What also matters is what it is exactly that can be made standard. The different tools like setuptools, poetry, hatch etc have all made opinionated decisions about how to specify the configuration of which files are included in sdist/wheel and it seems unlikely that we could get them to agree on a single standardised approach for this configuration. What can be standardised though is a very simple manifest file format that makes no implicit or opinionated decisions and that any tool can easily output or consume.

kknechtel · November 19, 2023, 10:27pm

Indeed. In fact, “I prefer tool X’s opinionated decision” sounds like one of the main reasons someone would choose that tool. Part of the point of PEP 517, as I understand it, was to enable that kind of expression.

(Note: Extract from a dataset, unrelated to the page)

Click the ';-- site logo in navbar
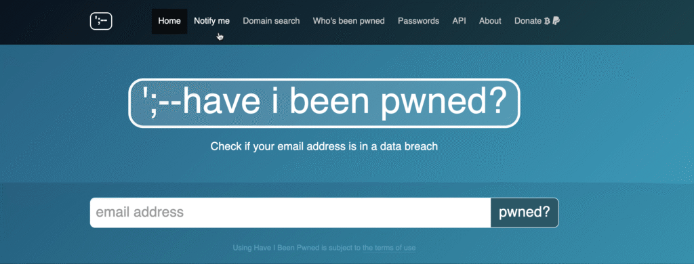The height and width of the screenshot is (264, 694). 101,21
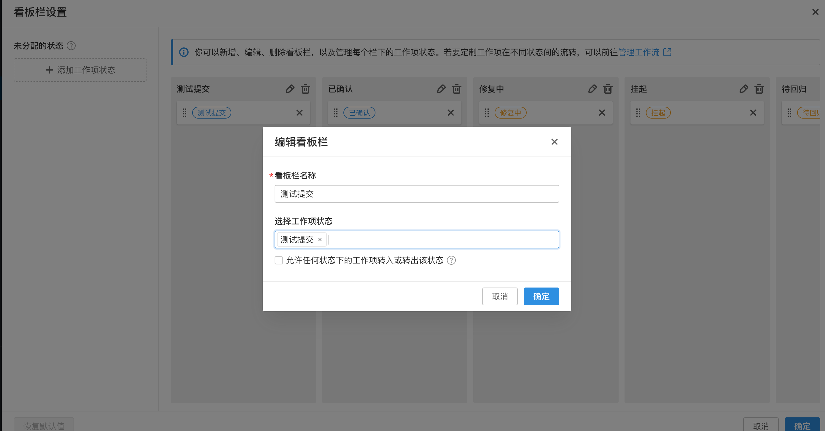Click 添加工作项状态 button
Viewport: 825px width, 431px height.
pyautogui.click(x=80, y=70)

To be clear, do you imagine that there would be tools that produce a manifest but don’t build a wheel? And tools that expect the manifest file to exist rather than using their own scheme? (Or perhaps they’d offer a switch to override their [tool]-specific config with the manifest… ?)

I can see value in that, but I’d be opposed to mandating that any particular toolchain supports such a flow.

I guess the format is not quite as straightforward as it sounds, so there would be some point in standardization because there are actual decision points. At least, I can think of one: how to represent folder structure (either with some hierarchical organization - maybe involving indentation - or else by explicitly giving the full path for every file).